Book Review: More of the same... Summary: 1 Stars
Ostensibly about writing a tight short story about a small sampling of the massive cast of this series, Micah takes Anita out of town to raise the dead to solve a case, out of town alone with Micah, king leopard to her queen. Reality is that Hamilton has finally gotten round to trying to give her least developed character a personality and a history of his own. Micah, introduced for no reason other than to replace Richard in Narcissus and Chains has been largely an uninteresting yes man, with no real depth or meaning for the last three Anita Blake books. Micah gives Hamilton a chance to correct a glaring oversight that should have been dealt with before Micah was ever introduced. And as with most of her latest books, she doesn't manage to do it very effectively. A generic sob story, mixed with a conversation about massive manhood that could have been lifted from the last Anita Blake book leaves one with no more interest in Micah than we had before.
One would have hoped that working with a limited number of pages would have encouraged Hamilton to cut back on most of her worst excesses of the last few books; and to a degree she does. But only at the expense of decent plot, decent characterization, and decent writing. While we aren't forced to endure as much empty, unerotic, pointless sex as the last few books; we are forced to endure a much greater amount of the none stop emotional baggage Anita Blake has become known for. Add to this a collection of clichéd caricature cops, the obligatory comparisons of who's the bigger man, Anita or everyone else around her, and reduce the actual action of the story to a dozen or so pages and you'll get Micah.
The book was produced by the publisher to regain some of the royalty money already wasted on the increasingly lackluster Hamilton.

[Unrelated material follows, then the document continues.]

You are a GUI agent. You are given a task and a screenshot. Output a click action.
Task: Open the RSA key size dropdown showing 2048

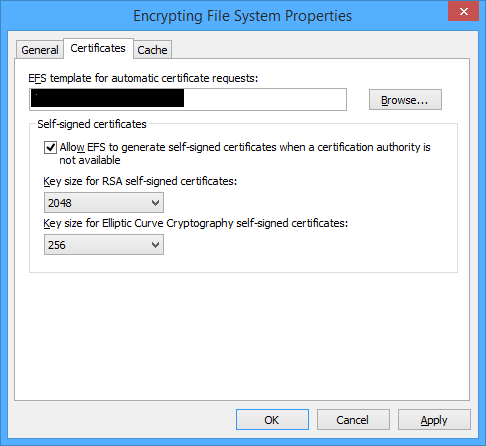point(104,203)
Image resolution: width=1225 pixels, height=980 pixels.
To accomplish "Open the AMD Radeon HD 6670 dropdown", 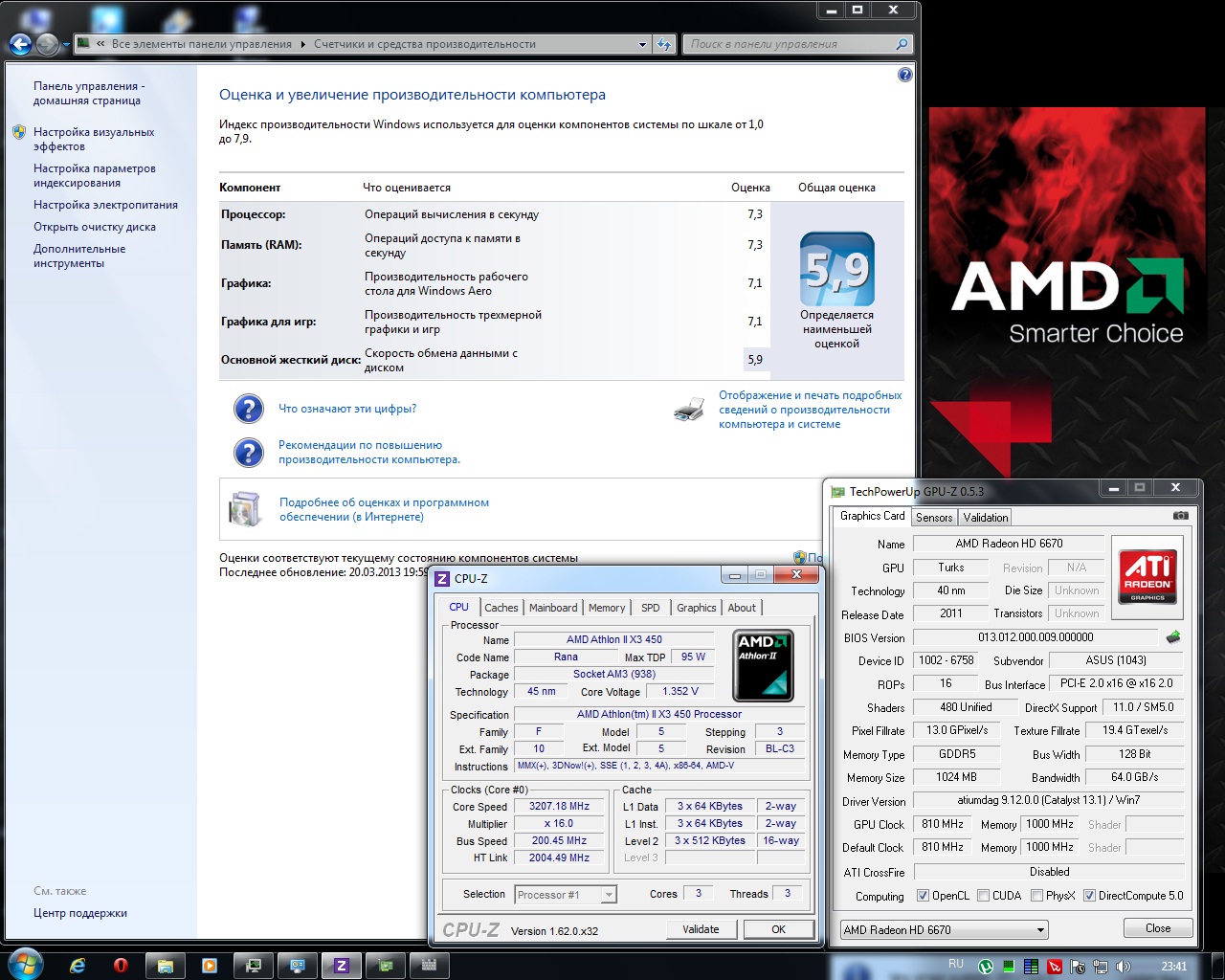I will pos(944,930).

Chances are good this book will join the two week selling spree as die hard fans incapable of accepting any criticism of their "favorite" author buy the book, only to drop rapidly off the sales chart as word of mouth spreads about just how vacant of any real worth Hamilton's writing has become.
For all intents and purposes, Micah is a story that at best should have been a few chapters at the beginning of a full book, and not worth developing into a novel "lite" as Hamilton refers to it.